Publié le 9 octobre 2025 à 09h41. Johnson & Johnson a été condamné par un tribunal de Los Angeles à verser 966 millions de dollars à la famille d’une victime californienne du mésothéliome, un cancer rare, après que celle-ci a affirmé que la poudre pour bébé de l’entreprise était contaminée par de l’amiante. Cette décision s’inscrit dans une longue série de litiges similaires visant le géant pharmaceutique.
- Un jury californien a ordonné à Johnson & Johnson de verser 966 millions de dollars de dommages et intérêts.
- La famille de la victime décédée du mésothéliome impute ce cancer à l’utilisation prolongée de la poudre pour bébé de la marque.
- Johnson & Johnson conteste fermement ces accusations et prévoit de faire appel du verdict.
La famille de Mae Moore, décédée en 2021 d’un mésothéliome – un cancer agressif touchant la membrane qui recouvre les organes internes – a intenté une action en justice contre Johnson & Johnson. Les plaignants soutiennent que l’exposition à l’amiante contenue dans la poudre pour bébé de l’entreprise a été la cause du cancer de leur proche. Le mésothéliome se manifeste le plus souvent au niveau des poumons, mais peut également affecter l’estomac, le cœur et les testicules, selon la Clinique Mayo.
Le verdict rendu lundi en faveur de la famille Moore n’est pas un cas isolé. Johnson & Johnson est confrontée depuis des années à un nombre croissant de poursuites judiciaires alléguant un lien entre son produit phare et divers types de cancer. L’entreprise a annoncé son intention de contester cette décision, qualifiant le verdict de « flagrant et inconstitutionnel », selon les déclarations d’Erik Haas, vice-président du contentieux chez Johnson & Johnson.
En 2013, Diane Berg a été la première plaignante à obtenir gain de cause contre Johnson & Johnson, affirmant que la poudre pour bébé avait causé son cancer des ovaires. Bien qu’elle n’ait pas reçu de dommages et intérêts, cette victoire a ouvert la voie à de nombreuses autres actions en justice. En 2016, un jury du Missouri a condamné l’entreprise à verser 55 millions de dollars à une survivante d’un cancer des ovaires, et à 72 millions de dollars dans une affaire similaire. Johnson & Johnson a fait appel de ces deux verdicts.
Si la plupart des décisions de justice se sont prononcées en faveur des plaignants, un jury a estimé dans un cas que les preuves scientifiques ne démontraient pas de lien de causalité entre la poudre et le cancer, statuant en faveur de Johnson & Johnson. En 2018, Reuters a publié une enquête révélant que Johnson & Johnson était au courant depuis des décennies de la présence d’amiante dans sa poudre pour bébé. L’entreprise a qualifié cet article de « unilatéral, faux et incendiaire ».
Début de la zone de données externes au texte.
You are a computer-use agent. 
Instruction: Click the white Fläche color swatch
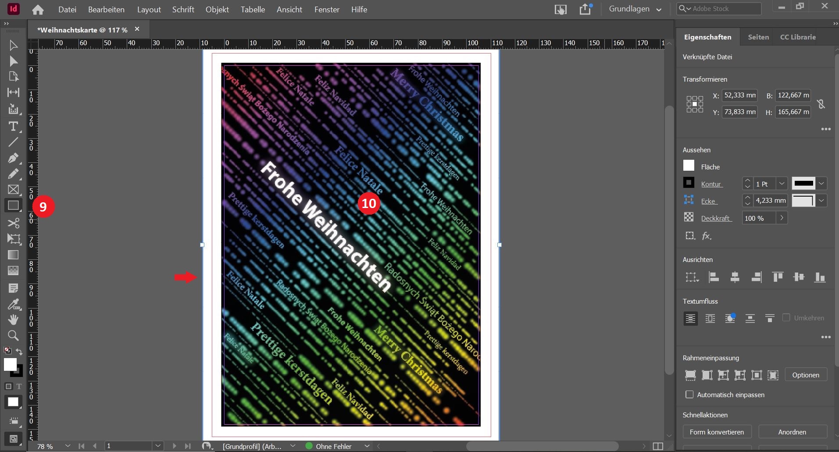pos(689,166)
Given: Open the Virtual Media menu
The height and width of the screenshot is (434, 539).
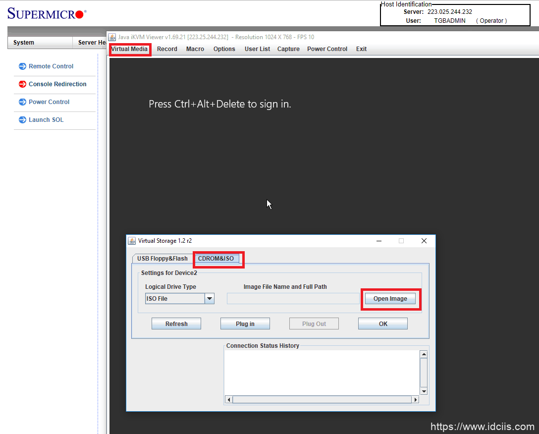Looking at the screenshot, I should coord(129,49).
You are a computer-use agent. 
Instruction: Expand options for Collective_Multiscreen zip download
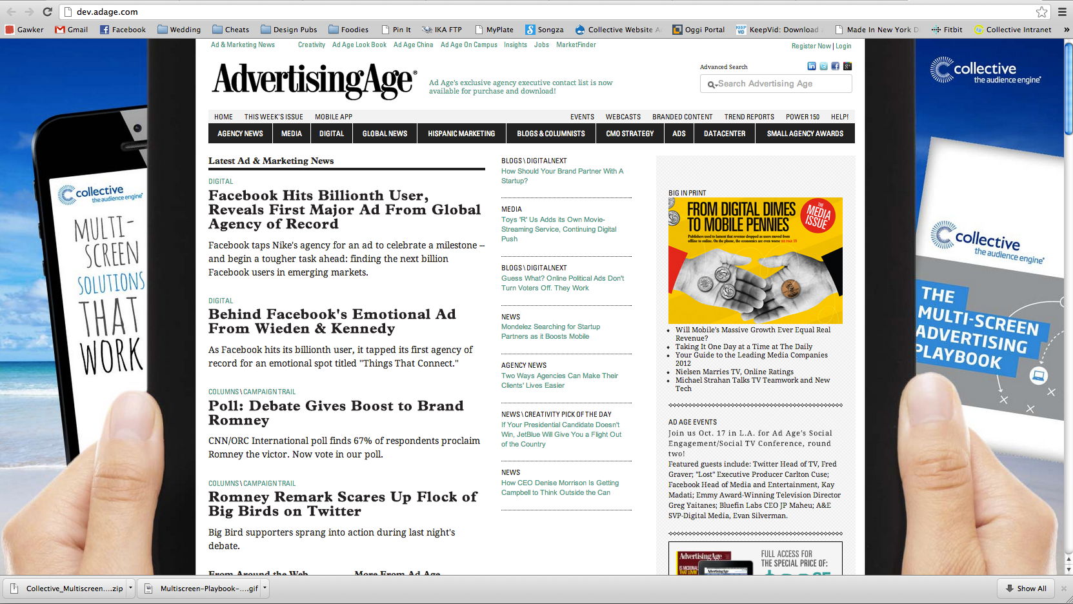point(130,589)
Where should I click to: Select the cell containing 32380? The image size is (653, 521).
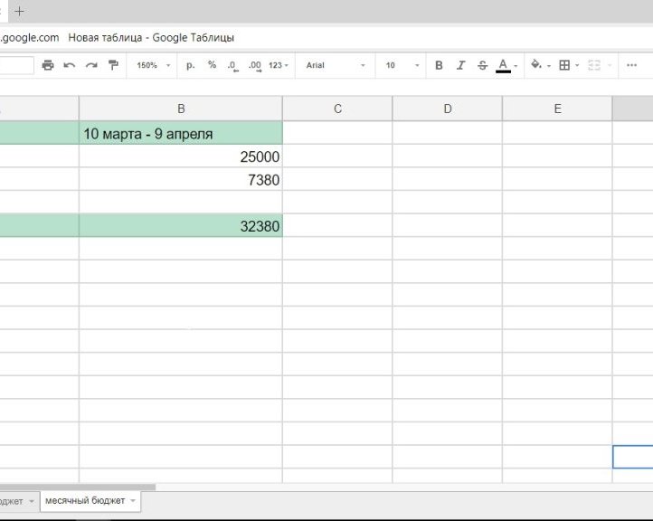[181, 226]
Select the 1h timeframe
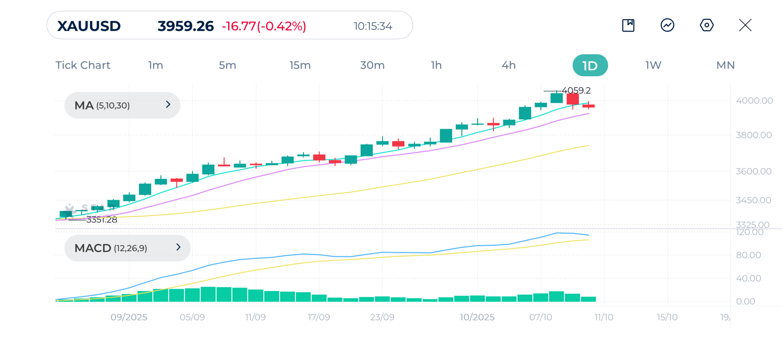782x345 pixels. pos(436,65)
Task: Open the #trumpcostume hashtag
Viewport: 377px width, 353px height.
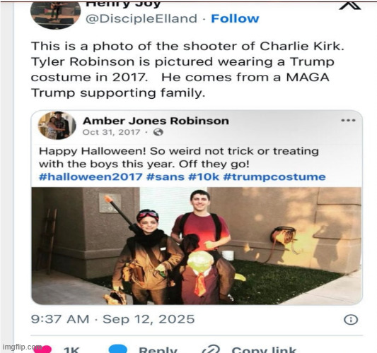Action: coord(274,177)
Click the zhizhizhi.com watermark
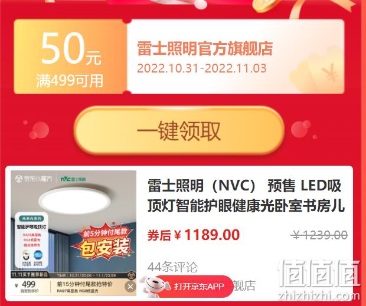366x306 pixels. (x=319, y=297)
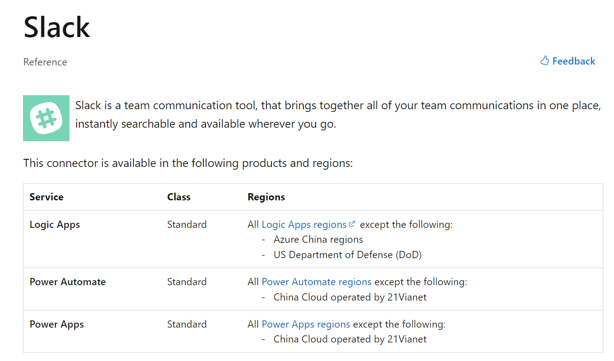Click the connector availability sentence above the table
614x361 pixels.
pos(188,163)
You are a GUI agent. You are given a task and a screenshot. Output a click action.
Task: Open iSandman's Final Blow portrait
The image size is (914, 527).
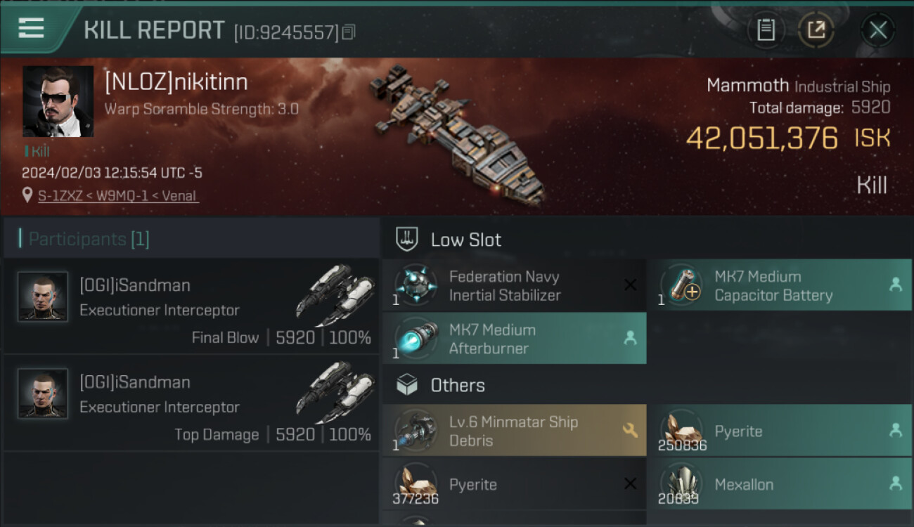pos(43,297)
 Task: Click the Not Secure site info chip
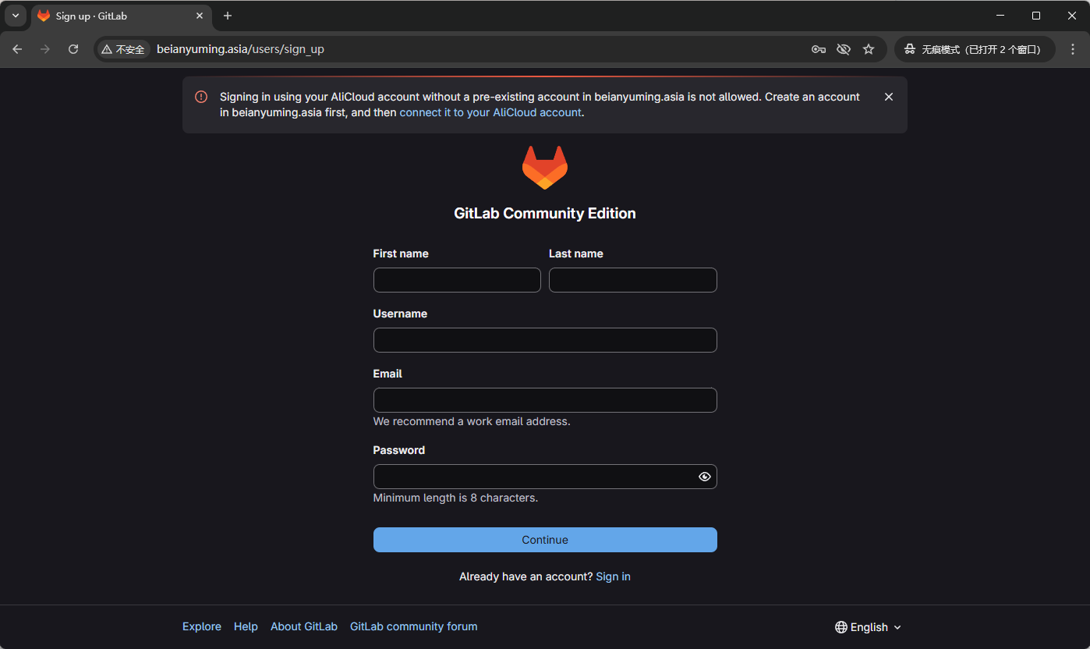tap(124, 49)
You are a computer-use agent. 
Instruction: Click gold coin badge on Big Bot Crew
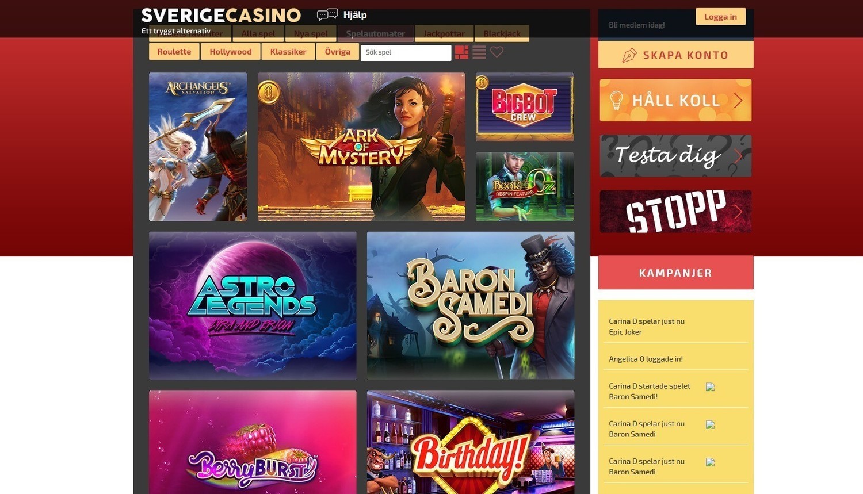click(482, 83)
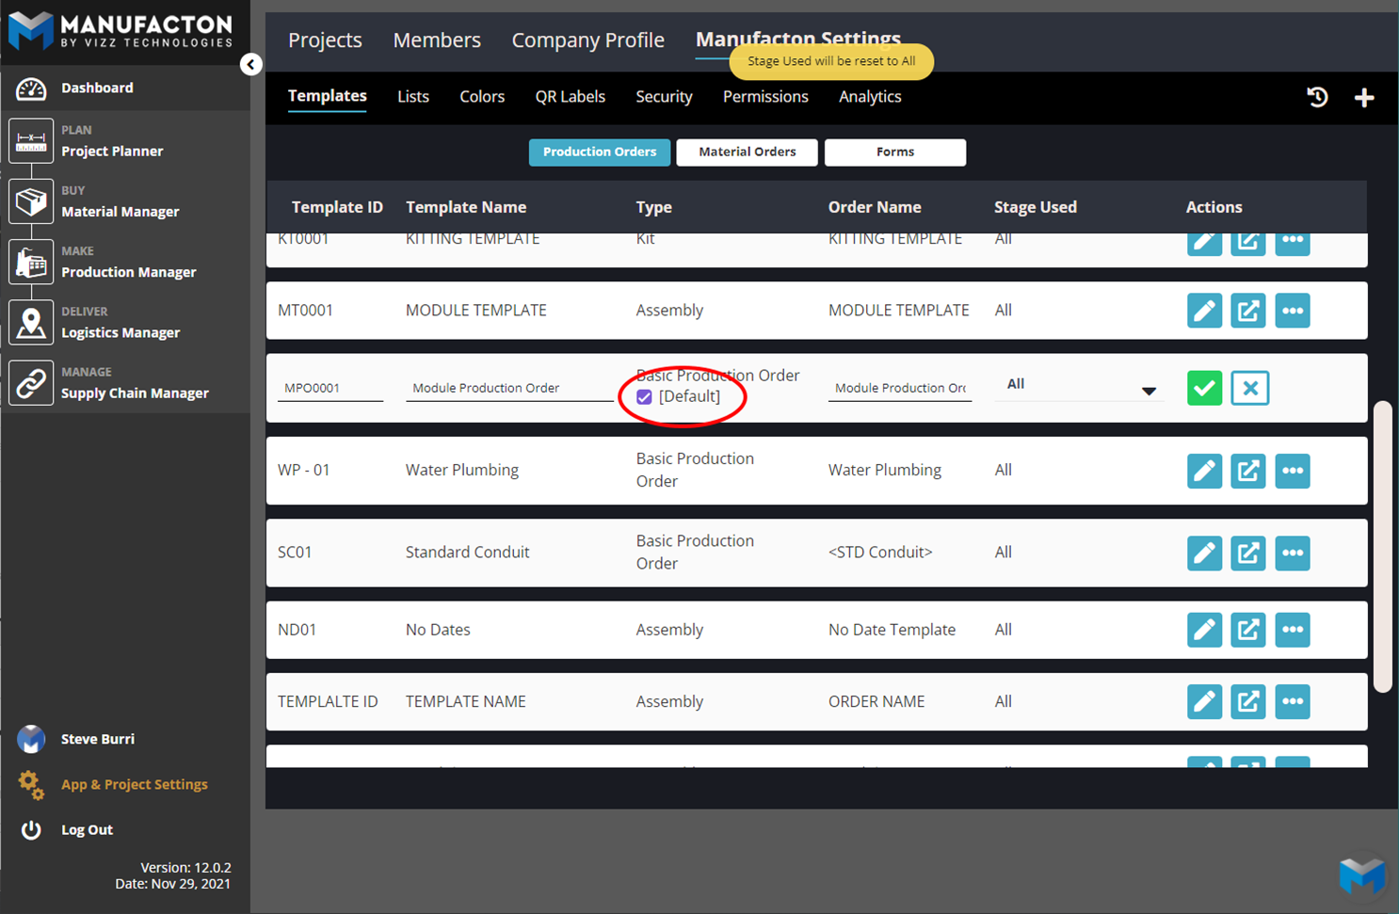Open the Dashboard from the sidebar
The height and width of the screenshot is (914, 1399).
click(x=97, y=88)
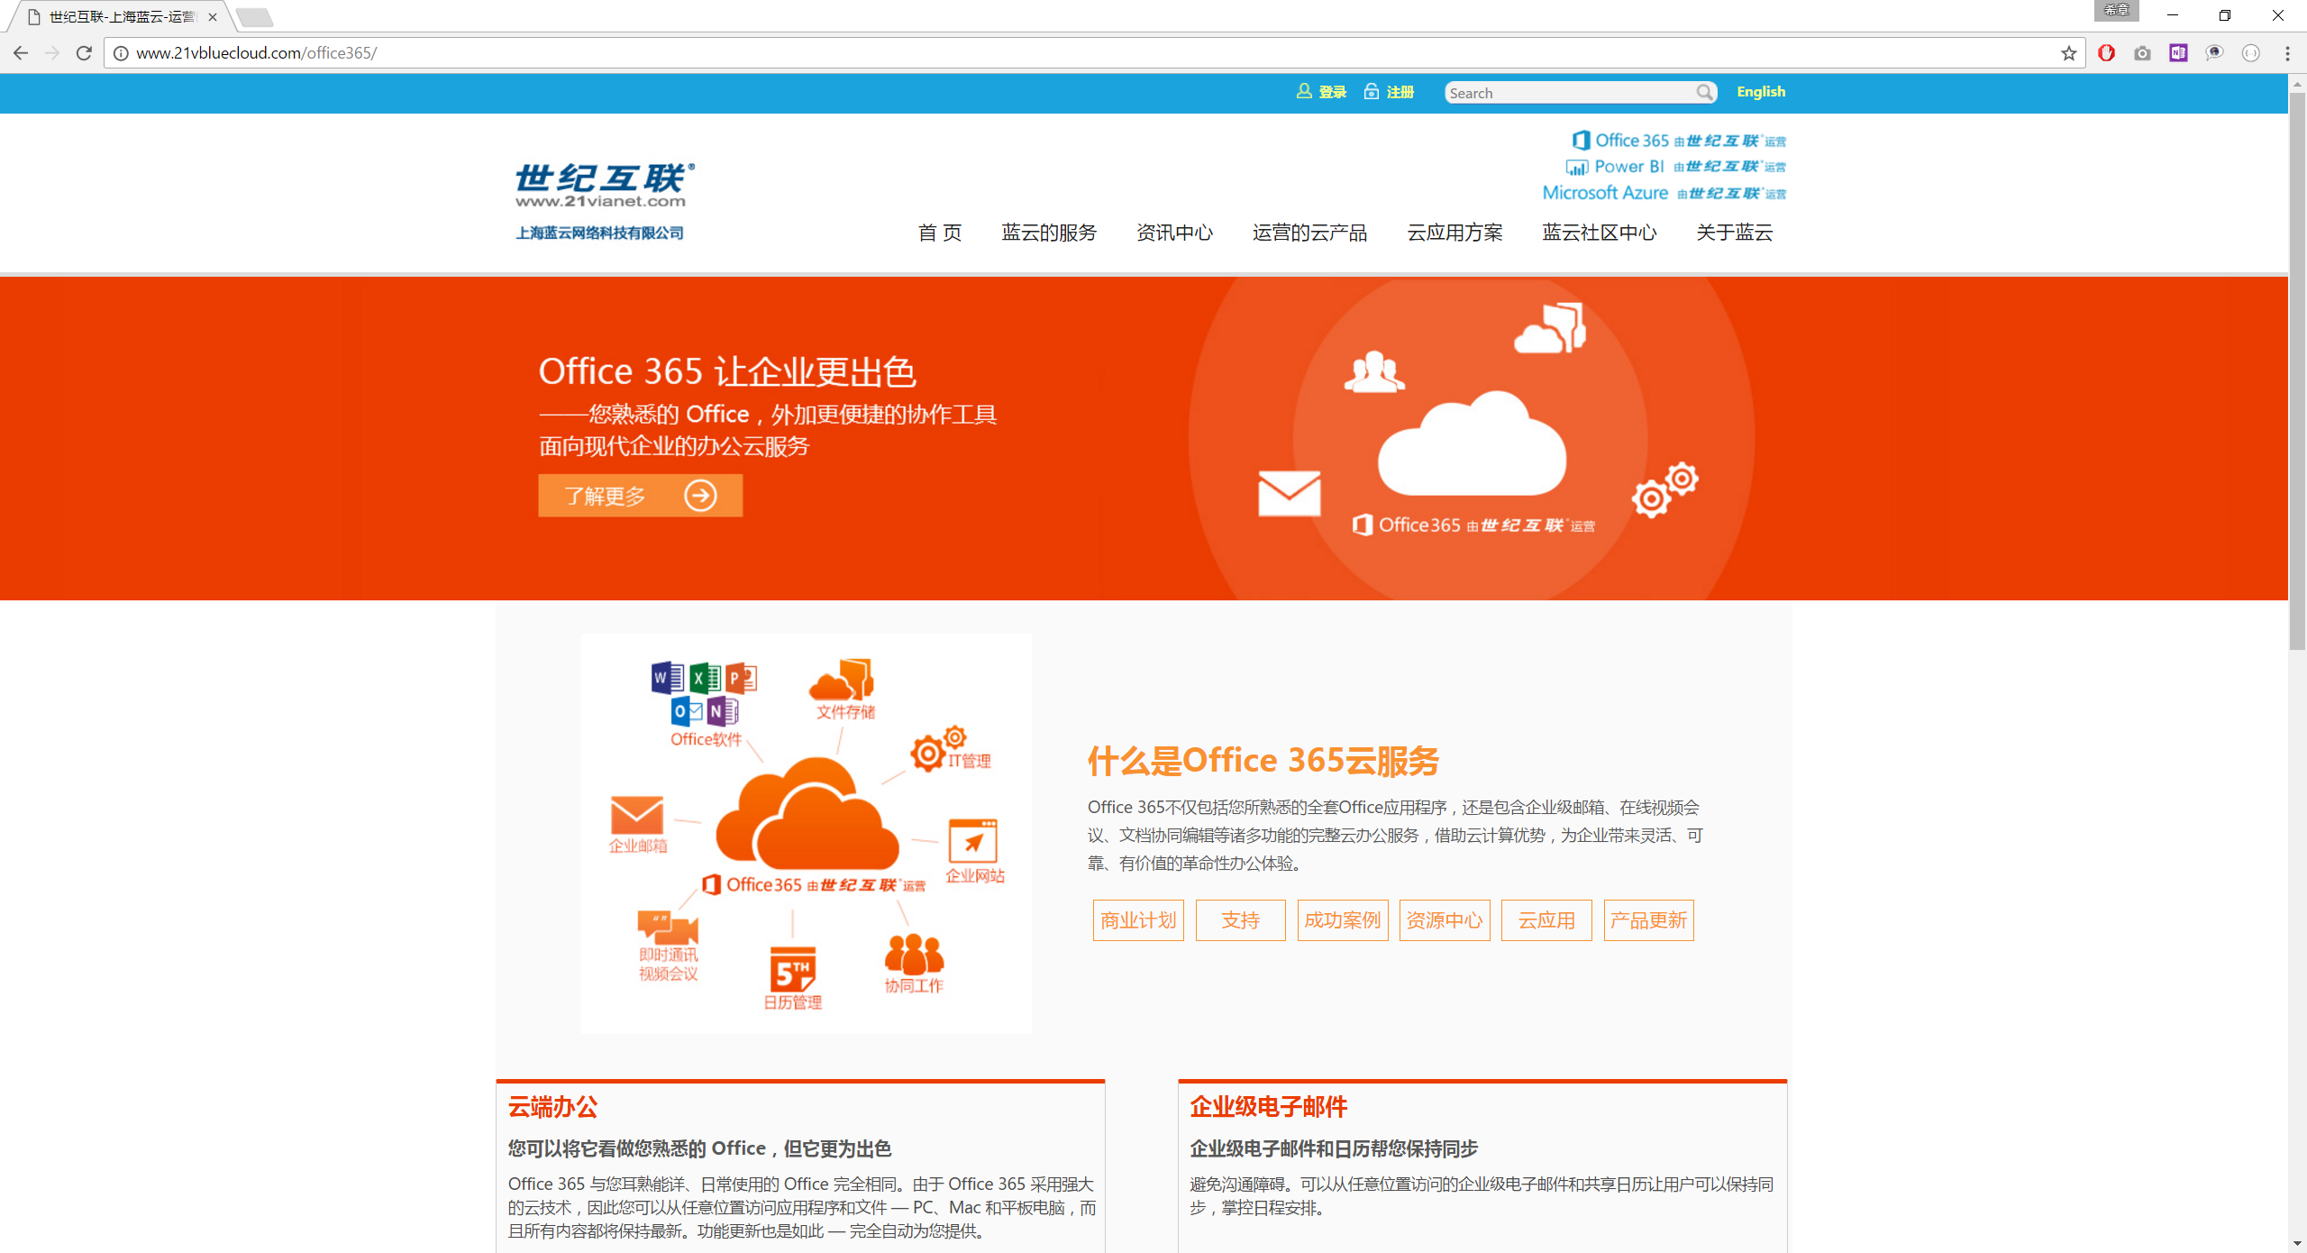Select the 资讯中心 menu item
The height and width of the screenshot is (1253, 2307).
pos(1174,233)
Le New York Times a également rapporté la même année que des documents internes révélaient l’inquiétude des employés concernant la présence d’amiante dans la poudre, certains affirmant que le produit contenait parfois des matériaux pouvant être classés comme des fibres d’amiante.
Malgré ces accusations persistantes, Johnson & Johnson a toujours nié que sa poudre pour bébé contenait de l’amiante. En octobre 2019, l’entreprise a mené soixante tests sur des échantillons de poudre volontairement rappelés, affirmant qu’aucun ne contenait d’amiante. En décembre de la même année, Johnson & Johnson a publié une déclaration confirmant qu’une enquête interne n’avait révélé aucune trace d’amiante dans le produit, suite à des conclusions de la FDA.
En 2023, Johnson & Johnson a mis fin à la commercialisation de sa poudre pour bébé à base de talc, la remplaçant par de la fécule de maïs, tout en maintenant que sa position sur la sécurité du talc cosmétique restait inchangée. La même année, l’entreprise a proposé un plan de règlement de 8,9 milliards de dollars sur 25 ans pour toutes les réclamations liées à la poudre de talc, mais cette proposition a été rejetée par un juge fédéral en mars 2025.
Plus de 90 000 poursuites sont actuellement en cours contre Johnson & Johnson, qui affirme son intention de « réfuter ces allégations infondées concernant le talc ». En 2023, J&J a transféré ses activités de santé grand public, y compris sa gamme de talc, à Kenvue. Son concurrent GSK a pris une mesure similaire un an plus tôt avec la création de Haleon.